Objective: To compare the effectiveness between conventional open repair (OR) and endovascular repair (EVRAR) for ruptured abdominal aortic aneurysm.
Methods: Between March 2000 and July 2011, 48 cases of ruptured abdominal aortic aneurysm were treated by conventional OR in 40 cases (OR group) or by EVRAR in 8 cases (EVRAR group). There was no significant difference in age, sex, the neck length (less than 2 cm), the neck angulation of aneurysm (more than 60 degrees), iliac severe tortuosity, preoperative systolic pressure, and preoperative comorbidity between 2 groups (P > 0.05). The blood transfusion volume, operation time, intensive care unit (ICU) stay, postoperative complications, reinterventions, and mortality were analyzed.

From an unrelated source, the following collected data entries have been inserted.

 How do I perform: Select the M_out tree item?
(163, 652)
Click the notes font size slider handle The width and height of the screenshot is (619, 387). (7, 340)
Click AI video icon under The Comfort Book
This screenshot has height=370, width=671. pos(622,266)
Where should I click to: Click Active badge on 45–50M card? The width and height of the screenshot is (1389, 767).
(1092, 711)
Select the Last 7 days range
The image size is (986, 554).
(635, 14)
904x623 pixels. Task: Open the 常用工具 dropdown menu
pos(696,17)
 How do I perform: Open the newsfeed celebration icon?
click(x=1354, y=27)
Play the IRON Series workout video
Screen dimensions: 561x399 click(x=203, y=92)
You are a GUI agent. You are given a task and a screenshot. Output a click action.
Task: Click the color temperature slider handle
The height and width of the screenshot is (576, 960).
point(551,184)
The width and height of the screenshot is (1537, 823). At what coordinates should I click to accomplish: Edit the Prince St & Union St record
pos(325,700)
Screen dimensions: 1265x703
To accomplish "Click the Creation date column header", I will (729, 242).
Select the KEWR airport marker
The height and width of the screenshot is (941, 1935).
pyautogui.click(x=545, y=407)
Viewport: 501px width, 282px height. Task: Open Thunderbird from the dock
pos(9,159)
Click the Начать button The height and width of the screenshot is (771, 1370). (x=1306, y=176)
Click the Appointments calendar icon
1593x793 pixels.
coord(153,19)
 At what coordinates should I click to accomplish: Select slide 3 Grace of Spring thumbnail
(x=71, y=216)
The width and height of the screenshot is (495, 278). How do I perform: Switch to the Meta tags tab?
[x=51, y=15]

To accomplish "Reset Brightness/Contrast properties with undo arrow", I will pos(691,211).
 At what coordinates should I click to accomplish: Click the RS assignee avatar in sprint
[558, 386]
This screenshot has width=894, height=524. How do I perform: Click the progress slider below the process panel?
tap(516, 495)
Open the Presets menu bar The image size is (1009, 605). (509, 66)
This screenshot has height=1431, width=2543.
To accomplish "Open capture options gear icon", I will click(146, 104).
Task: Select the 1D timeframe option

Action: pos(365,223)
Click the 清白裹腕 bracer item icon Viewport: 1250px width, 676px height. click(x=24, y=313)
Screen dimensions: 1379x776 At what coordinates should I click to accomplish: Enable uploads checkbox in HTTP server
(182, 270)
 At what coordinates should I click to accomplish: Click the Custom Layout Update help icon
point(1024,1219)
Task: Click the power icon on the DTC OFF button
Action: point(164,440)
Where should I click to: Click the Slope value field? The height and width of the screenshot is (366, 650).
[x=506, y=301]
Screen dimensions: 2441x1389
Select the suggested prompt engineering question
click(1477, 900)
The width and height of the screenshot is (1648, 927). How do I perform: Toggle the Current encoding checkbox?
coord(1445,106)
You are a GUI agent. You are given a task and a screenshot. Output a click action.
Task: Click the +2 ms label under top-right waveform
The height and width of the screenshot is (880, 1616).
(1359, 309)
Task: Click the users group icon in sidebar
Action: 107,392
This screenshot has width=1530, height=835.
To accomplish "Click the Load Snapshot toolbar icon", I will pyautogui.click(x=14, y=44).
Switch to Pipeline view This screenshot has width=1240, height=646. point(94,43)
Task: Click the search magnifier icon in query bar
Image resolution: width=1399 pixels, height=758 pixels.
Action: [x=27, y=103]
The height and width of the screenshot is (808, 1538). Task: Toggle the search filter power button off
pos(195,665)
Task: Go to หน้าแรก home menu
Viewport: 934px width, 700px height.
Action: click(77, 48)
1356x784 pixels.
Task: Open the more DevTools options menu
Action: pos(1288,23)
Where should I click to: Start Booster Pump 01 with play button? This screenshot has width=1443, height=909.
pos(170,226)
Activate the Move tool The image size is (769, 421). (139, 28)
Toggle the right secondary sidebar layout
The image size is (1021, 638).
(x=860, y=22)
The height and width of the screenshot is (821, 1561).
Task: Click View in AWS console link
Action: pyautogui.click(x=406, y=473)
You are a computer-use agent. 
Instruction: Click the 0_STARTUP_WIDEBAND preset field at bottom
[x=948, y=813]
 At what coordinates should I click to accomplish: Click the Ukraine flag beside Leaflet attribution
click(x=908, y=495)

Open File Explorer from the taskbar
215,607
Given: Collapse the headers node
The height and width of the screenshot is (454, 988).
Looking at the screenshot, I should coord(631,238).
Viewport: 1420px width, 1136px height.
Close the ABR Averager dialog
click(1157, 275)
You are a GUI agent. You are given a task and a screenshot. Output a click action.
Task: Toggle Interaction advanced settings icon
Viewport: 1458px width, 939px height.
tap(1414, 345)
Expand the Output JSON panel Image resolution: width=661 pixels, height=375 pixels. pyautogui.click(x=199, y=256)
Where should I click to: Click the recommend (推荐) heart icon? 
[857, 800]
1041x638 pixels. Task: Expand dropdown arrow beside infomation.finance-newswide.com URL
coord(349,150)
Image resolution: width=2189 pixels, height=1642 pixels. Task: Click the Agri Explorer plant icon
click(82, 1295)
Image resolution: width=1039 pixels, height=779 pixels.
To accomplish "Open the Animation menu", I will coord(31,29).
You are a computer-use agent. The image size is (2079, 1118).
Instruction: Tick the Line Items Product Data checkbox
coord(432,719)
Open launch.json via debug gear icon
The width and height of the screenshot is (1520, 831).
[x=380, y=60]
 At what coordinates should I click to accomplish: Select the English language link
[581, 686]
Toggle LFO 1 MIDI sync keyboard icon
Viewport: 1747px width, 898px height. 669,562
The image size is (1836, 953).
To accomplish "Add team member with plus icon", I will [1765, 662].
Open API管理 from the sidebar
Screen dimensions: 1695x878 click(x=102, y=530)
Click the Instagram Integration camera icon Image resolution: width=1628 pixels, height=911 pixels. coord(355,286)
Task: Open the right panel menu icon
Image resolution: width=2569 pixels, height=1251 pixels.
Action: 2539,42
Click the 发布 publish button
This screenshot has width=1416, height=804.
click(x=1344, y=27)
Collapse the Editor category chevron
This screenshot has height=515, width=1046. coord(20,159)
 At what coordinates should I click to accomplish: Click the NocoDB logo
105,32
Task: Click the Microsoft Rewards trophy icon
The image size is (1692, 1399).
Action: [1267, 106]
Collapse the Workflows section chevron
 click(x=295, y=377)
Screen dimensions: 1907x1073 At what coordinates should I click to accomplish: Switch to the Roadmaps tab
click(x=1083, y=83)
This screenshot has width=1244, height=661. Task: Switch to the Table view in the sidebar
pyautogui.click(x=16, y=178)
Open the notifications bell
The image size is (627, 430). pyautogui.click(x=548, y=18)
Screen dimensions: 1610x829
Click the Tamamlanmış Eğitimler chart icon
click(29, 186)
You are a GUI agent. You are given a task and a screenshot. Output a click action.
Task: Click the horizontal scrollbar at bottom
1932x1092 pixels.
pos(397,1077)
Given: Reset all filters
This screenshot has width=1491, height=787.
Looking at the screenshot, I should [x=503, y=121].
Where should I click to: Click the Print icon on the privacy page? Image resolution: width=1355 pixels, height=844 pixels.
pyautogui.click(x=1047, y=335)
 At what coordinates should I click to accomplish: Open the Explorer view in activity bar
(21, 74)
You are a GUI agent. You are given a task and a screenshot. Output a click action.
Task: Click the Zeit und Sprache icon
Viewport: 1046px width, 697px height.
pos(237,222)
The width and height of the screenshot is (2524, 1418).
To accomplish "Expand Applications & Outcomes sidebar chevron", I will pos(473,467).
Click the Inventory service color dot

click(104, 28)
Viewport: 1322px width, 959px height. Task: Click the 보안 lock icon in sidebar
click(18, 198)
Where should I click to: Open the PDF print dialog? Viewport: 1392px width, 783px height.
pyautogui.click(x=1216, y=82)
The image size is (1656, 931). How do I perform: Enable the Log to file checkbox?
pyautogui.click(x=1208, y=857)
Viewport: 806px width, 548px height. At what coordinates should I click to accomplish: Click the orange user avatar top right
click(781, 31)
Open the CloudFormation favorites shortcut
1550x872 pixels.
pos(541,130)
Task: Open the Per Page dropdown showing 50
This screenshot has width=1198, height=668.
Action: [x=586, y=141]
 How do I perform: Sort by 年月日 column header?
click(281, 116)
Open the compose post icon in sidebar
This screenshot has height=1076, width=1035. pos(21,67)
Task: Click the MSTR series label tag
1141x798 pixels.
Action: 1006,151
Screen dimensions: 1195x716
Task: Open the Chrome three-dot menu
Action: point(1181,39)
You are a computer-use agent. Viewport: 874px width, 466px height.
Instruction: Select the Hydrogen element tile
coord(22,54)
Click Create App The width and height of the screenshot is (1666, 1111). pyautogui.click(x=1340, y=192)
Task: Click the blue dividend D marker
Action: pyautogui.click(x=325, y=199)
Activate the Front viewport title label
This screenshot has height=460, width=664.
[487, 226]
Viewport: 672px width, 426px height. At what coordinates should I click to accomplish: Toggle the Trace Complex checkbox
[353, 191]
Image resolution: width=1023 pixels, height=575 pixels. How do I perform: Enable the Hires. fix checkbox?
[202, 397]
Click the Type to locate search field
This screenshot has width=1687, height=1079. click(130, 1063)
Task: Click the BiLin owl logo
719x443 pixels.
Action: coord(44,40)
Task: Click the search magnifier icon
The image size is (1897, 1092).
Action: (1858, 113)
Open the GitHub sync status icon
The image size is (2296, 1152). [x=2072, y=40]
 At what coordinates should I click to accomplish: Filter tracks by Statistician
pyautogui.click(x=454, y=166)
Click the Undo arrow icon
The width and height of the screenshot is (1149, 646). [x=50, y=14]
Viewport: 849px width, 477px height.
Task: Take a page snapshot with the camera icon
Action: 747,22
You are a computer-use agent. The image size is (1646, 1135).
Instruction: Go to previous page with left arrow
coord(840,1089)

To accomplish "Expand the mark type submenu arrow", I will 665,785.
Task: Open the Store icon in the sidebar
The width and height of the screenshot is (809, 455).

Results: There was no significant difference in 24-hour and 30-day mortality rates and non graft-related complications between 2 groups (P > 0.05). EVRAR group was significantly better than OR group in blood transfusion volume, operation time, and ICU stay (P < 0.05), but OR group was significantly better than EVRAR group in reinterventions and graft-related complications (P < 0.05).
Conclusion: EVRAR has obvious advantages in blood transfusion volume, operation time, and ICU stay, so it is feasible for ruptured abdominal aortic aneurysm in patients with precise anatomical suitability.